Flower of Carmel Vine Blossom-laden.
Splendor of heaven,
Child-bearing maiden,
None equals thee!
O Mother benign,
Who no man didst know,
On all Carmel’s children
Thy favors bestow
Star of the Sea.
-Flos Carmeli, Carmelite prayer/hymn
This morning I was overwhelmed by the joy of being alive. After all, i was sure I would awake in purgatory. Earlier that morning I found myself in the midst of an attack on Washington DC. Bombs of fire descended upon my neighborhood, decimating everything in sight. My family and I were outside, some distance from our house; I hoped that the calamity wouldn’t destroy the house because I’m somewhat attached to it, not to mention I have valuable data on my computer. After well it became evident that the bombing was indeed decimating everything in sight, including the house. Concern was transformed into sheer terror. Many people perished in the rain of fire that lit up the night sky. Nothing would be spared by the devastating cataclysm that I beheld.Small groups of neighbors assembled, slowly evacuating… everywhere homes and people were being blown to smithereens. I was not ready to go although part of me wanted to succumb to the bombs and lay down and die. Despair and desperation was thick. Towards the end, I tried to console the group I was in by having them cry aloud, “Jesus Christ have mercy on us!” As we successfully inched out of the neighborhood and onto the main road, it became clear that total destruction was imminent. Just then debris flew and I would be no more.

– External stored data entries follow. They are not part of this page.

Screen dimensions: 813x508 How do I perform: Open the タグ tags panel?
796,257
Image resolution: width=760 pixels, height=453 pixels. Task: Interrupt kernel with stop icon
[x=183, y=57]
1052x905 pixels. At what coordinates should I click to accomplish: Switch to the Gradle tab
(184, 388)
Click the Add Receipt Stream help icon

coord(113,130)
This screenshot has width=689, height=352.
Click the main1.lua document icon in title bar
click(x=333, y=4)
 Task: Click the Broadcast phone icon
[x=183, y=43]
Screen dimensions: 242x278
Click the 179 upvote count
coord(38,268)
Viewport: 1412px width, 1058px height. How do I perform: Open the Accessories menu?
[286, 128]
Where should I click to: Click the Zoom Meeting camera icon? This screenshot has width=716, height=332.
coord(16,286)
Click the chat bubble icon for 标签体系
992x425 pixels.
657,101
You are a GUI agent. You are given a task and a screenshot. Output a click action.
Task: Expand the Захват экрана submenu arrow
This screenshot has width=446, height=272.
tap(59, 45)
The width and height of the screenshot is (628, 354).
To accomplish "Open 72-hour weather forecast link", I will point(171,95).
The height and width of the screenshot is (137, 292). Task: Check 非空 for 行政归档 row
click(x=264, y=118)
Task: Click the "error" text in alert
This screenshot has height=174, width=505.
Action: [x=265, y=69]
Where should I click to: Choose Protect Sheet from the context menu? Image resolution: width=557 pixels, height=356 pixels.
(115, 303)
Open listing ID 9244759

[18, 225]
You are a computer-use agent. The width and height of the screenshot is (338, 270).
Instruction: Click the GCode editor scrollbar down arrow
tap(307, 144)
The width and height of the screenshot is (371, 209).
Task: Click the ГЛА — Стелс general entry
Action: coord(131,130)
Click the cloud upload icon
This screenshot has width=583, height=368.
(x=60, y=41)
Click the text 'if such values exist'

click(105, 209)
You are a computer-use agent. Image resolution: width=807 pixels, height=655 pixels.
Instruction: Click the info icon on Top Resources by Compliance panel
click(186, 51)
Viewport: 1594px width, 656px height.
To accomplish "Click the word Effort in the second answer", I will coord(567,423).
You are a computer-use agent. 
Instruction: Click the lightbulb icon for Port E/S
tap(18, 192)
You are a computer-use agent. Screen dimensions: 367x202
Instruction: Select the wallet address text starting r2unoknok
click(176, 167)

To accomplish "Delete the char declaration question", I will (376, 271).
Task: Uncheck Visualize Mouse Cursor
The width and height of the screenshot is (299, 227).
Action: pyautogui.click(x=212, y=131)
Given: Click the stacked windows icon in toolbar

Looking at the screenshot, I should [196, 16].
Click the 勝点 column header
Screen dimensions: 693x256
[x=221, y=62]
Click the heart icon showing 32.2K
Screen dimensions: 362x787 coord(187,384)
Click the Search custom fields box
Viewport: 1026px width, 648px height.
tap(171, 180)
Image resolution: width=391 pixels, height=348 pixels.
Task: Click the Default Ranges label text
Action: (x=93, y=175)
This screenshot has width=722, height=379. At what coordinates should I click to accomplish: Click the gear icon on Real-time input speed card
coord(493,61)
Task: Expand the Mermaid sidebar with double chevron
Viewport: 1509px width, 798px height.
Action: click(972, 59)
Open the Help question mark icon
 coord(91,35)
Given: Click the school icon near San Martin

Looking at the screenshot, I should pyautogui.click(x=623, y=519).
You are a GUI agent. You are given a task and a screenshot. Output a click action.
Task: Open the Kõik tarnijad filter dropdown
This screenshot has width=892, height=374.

I awoke almost stunned to know that it was all only a dream, albeit the most horrific nightmare ever. After that experience, how could anyone want to waste life? And that’s why I think the dream was a blessing: it woke me up to the fact that I can’t afford to take life for granted. There was another recent experience that reminded me of the same, but this one takes the prize. Providentially, today’s the Feast of Our Lady of Mount Carmel. When our Lady appeared to the Carmelite St. Simon Stock, she gave to him a piece of her own mantle as a promise of her protection and as hope of eternal salvation. The scapular is available to all people; today, after noon Mass at the Shrine, I was blessed to receive a scapular from a Carmelite priest. You know I will be sporting one at all times, spiritually if not physically ( due to my tracheostomy it will not be possible to wear it at certain times).
Our Lady of Mt. Carmel has been seen as the one who was prefigured by the raincloud that Elijah saw on Mt. Carmel because she’s the one through whom Jesus rained down upon the parched earth. She gives me hope.